WASHINGTON: US inflation remained tame in July as the continued decline in energy prices dampened price pressures, according to official data released on Friday.
The report also confirms American consumers are supporting the economy with rising spending.
The US Federal Reserve’s preferred inflation measure rose 0.2 percent compared to June, in line with the consensus forecast among economists, the Commerce Department reported.
The increase in the “core” Personal Consumption Expenditures price index, which excludes volatile food and energy prices, was the same.
Many economists are convinced the Fed will cut the benchmark interest rate again next month to provide a dose of stimulus to the economy as inflation has remained well below the two percent target.
Compared to July 2018, the index rose 1.4 percent, just a tenth faster than the prior month, while the core inflation measure increased 1.6 percent year-over-year.
Even though August costs for energy goods and services were more expensive compared to June, rebounding 1.4 percent, they were still 2.1 percent below their level of a year ago.
Goods prices rose 0.2 percent in month, it fell 0.5 percent from a year earlier.
Meanwhile, spending surged 0.6 percent compared to the previous month, even as personal income rose just 0.1 percent, slowing sharply from the gains in the prior four months.
“While this provides reassurance that the US growth engine keeps humming along, we expect some moderation in consumer outlays amid fading fiscal stimulus and renewed financial market volatility,” Gregory Daco of Oxford Economics said in an analysis.
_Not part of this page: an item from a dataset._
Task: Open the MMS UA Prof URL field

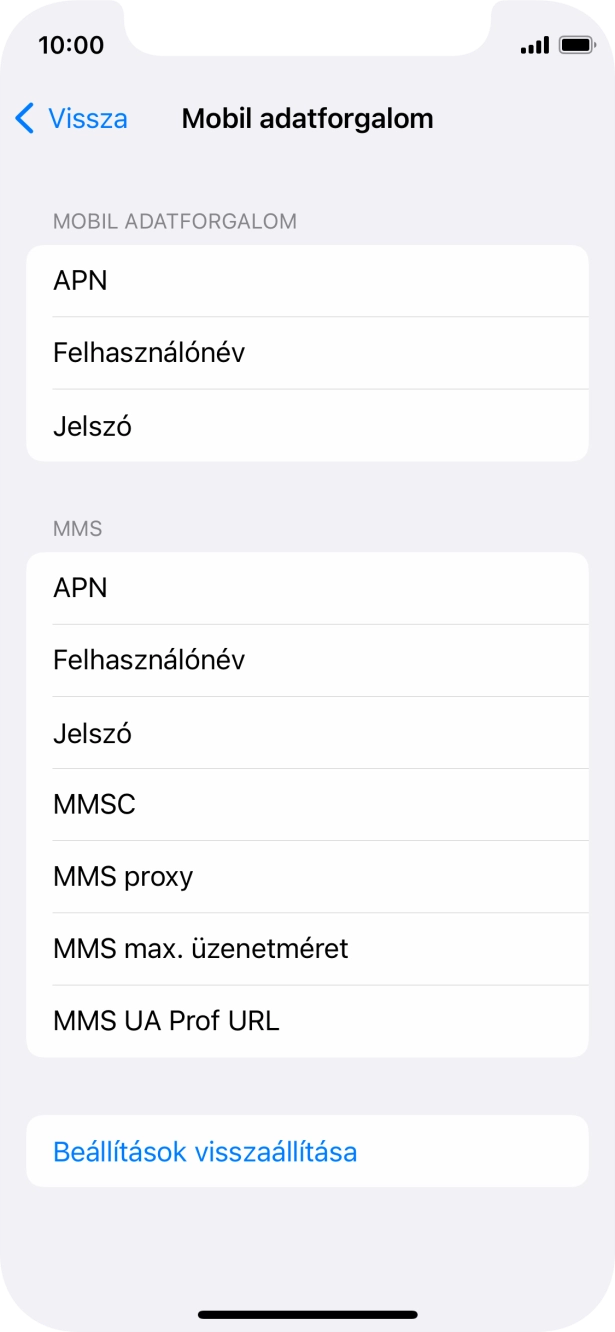Action: click(x=307, y=1020)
As PCE price gains surpassed the Fed’s target last year, it raised interest rates four times.
But inflation has been softening since last year and policymakers earlier this month cut the policy lending rate for the first time in more than a decade.
“The persistent inflation undershoot of the Fed’s 2 percent target along with concerning weakness in business investment and trade bolster the case for additional Fed easing,” Daco said, noting he expects three more rate cuts before year-end.